● PROBLEM TO WORK ON:
All that should be output is the block of lines below from the line with "Vanillepudding mit Rhabarber (227, 1807)" to the line with "Lammkarree mit Maisbrei", both included, exactly as written.

==========

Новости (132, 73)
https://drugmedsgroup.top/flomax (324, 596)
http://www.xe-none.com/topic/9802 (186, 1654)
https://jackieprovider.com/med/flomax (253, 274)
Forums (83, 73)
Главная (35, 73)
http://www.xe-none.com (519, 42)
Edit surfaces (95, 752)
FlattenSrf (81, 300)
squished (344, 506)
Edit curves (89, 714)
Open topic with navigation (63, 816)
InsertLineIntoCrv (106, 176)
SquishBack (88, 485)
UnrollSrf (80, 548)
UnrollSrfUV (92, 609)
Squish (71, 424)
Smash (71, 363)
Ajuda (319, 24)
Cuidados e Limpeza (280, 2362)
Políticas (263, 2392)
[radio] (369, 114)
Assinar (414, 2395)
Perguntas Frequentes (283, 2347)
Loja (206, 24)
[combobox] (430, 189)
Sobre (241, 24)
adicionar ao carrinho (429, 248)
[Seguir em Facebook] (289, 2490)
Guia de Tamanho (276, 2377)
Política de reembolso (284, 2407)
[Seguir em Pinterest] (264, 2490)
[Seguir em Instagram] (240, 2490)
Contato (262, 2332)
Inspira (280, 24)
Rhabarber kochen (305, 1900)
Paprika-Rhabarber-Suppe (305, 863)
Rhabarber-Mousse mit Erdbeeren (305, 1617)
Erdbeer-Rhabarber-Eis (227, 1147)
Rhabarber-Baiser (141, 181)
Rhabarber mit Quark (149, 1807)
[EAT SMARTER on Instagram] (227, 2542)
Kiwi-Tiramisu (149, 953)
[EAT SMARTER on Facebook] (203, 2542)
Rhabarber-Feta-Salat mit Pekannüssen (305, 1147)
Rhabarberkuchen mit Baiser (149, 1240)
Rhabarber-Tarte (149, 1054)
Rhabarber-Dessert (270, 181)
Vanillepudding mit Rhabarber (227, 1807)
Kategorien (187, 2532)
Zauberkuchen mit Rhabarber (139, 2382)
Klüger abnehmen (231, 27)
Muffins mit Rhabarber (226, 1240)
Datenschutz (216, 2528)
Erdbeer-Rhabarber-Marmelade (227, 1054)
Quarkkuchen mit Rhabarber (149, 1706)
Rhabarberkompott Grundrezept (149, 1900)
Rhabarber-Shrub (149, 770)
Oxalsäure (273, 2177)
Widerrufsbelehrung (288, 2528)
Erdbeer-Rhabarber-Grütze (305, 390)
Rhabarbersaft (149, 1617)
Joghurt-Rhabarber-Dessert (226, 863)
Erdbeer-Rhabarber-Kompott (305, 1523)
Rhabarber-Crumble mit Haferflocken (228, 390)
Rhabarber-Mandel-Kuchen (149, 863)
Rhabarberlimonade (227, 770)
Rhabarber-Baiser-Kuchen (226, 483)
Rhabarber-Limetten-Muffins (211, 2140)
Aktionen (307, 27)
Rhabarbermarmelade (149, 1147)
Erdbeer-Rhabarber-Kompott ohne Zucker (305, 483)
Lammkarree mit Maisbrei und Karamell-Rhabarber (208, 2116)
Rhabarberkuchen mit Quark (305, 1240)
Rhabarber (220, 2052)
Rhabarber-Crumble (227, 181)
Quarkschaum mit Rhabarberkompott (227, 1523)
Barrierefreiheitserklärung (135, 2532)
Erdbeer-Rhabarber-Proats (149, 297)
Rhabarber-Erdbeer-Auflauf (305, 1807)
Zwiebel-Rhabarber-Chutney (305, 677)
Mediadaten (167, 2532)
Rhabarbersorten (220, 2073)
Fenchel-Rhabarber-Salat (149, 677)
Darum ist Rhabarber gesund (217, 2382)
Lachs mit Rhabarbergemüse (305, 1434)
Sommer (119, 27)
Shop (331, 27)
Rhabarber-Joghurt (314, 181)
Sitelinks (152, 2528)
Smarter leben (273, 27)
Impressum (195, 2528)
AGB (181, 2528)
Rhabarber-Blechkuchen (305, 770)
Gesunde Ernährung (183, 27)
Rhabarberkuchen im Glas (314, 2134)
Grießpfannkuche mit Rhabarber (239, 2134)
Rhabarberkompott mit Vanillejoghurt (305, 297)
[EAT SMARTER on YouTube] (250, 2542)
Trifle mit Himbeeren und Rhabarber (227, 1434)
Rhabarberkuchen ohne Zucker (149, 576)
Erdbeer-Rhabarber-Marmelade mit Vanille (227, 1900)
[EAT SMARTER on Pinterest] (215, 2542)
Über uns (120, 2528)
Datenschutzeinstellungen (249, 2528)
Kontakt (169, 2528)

==========

● ANSWER FOR THE TASK:
Vanillepudding mit Rhabarber (227, 1807)
Kategorien (187, 2532)
Zauberkuchen mit Rhabarber (139, 2382)
Klüger abnehmen (231, 27)
Muffins mit Rhabarber (226, 1240)
Datenschutz (216, 2528)
Erdbeer-Rhabarber-Marmelade (227, 1054)
Quarkkuchen mit Rhabarber (149, 1706)
Rhabarberkompott Grundrezept (149, 1900)
Rhabarber-Shrub (149, 770)
Oxalsäure (273, 2177)
Widerrufsbelehrung (288, 2528)
Erdbeer-Rhabarber-Grütze (305, 390)
Rhabarbersaft (149, 1617)
Joghurt-Rhabarber-Dessert (226, 863)
Erdbeer-Rhabarber-Kompott (305, 1523)
Rhabarber-Crumble mit Haferflocken (228, 390)
Rhabarber-Mandel-Kuchen (149, 863)
Rhabarberlimonade (227, 770)
Rhabarber-Baiser-Kuchen (226, 483)
Rhabarber-Limetten-Muffins (211, 2140)
Aktionen (307, 27)
Rhabarbermarmelade (149, 1147)
Erdbeer-Rhabarber-Kompott ohne Zucker (305, 483)
Lammkarree mit Maisbrei und Karamell-Rhabarber (208, 2116)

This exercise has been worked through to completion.